Le domaine de plus de 130 hectares entièrement dédiés au tout-terrain est situé dans le département de La Côte-d’or, précisément à Salives, village médiéval niché en pleine campagne. Nous sommes à une cinquantaine de bornes au nord de Dijon, un des rares endroits de Bourgogne où le vin n’est pas incontournable. Ici, c’est plutôt le coin « moutarde ». Voilà un point qui pourrait refroidir un soiffard de Breton allergique au condiment jaune mais… même pas ! La roue de Romuald Boyon, je connais pour être venu plusieurs fois tester des motos sur ce site exceptionnel.

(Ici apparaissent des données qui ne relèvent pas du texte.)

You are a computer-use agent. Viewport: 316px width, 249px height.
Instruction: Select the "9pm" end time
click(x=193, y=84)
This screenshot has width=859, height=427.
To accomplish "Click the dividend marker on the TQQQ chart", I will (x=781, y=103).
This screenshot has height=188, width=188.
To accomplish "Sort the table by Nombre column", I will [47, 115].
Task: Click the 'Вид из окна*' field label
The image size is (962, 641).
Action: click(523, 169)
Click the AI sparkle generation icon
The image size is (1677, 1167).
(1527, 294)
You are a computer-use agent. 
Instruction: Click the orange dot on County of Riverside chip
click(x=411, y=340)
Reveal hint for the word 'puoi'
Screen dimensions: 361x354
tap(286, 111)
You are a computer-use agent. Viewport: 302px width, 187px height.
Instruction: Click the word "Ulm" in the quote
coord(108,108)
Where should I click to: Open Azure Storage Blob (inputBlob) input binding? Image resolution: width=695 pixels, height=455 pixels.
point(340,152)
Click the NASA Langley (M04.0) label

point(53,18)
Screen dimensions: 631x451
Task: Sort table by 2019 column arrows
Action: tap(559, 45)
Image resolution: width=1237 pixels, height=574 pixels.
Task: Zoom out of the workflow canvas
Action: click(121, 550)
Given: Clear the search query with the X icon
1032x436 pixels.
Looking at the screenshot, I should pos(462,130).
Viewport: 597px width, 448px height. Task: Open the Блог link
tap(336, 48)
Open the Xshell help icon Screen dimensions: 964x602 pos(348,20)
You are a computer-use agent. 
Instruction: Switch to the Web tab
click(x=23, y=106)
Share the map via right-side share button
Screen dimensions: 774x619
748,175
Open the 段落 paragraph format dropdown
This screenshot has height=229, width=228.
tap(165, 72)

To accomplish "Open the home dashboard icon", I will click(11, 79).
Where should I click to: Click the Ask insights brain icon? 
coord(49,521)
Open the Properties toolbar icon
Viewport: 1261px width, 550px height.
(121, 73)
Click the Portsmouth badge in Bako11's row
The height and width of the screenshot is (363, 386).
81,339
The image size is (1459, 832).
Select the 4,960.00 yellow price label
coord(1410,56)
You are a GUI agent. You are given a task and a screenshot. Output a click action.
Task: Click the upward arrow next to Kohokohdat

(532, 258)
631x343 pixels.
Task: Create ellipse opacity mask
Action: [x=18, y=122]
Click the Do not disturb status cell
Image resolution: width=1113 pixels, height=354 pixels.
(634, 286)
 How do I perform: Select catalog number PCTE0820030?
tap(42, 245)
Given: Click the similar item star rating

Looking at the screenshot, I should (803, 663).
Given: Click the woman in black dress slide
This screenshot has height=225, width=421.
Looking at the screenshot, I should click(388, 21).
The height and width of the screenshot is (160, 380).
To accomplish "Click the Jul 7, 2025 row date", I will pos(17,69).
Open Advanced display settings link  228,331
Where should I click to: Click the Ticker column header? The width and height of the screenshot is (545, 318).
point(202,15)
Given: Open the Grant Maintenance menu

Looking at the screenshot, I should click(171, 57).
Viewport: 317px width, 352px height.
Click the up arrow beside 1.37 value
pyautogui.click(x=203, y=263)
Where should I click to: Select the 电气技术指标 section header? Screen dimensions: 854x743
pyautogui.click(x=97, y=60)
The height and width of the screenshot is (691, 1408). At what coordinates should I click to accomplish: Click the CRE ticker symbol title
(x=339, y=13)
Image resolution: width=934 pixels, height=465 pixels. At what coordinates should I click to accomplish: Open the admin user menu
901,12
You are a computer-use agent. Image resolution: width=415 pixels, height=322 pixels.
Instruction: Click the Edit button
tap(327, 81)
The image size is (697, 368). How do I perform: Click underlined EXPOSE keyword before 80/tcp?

Goût de revenez-y, d’inachevé… Voilà le genre de feeling nostalgique, limite désagréable, qui flottait généralement dans l’air à l’issue de ces divers essais. Cette fois, pas question de laisser passer l’opportunité. Le maître des lieux est disponible, tout comme deux de ses potes Michaël et Nicolas. Avant d’arriver, la veille, les kilomètres de route serpentant dans la campagne profonde m’ont donné l’eau à la bouche. Un tableau idyllique sauf qu’une nuit a passé. Il est 10 h 30 et nous sommes tous les quatre à écouter le déluge qui tape sur les tôles de l’accueil. Bref, il pleut des cordes. Le départ est retardé. Romuald en profite pour m’expliquer le programme. À l’époque, il n’hésitait pas à s’aventurer loin dans le département pour de grandes randonnées. Avec les restrictions actuelles, de plus en plus draconiennes, il opte dorénavant pour du condensé. Des parcours d’une soixantaine de kilomètres maxi dont une majeure partie empruntant les chemins et sentiers communaux et privés des cinq milles hectares de la commune de Salives. « Je n’ai pas vraiment de parcours bien calibré, j’y vais au feeling en empruntant un sentier, un chemin, une porte ouvrant sur un bois…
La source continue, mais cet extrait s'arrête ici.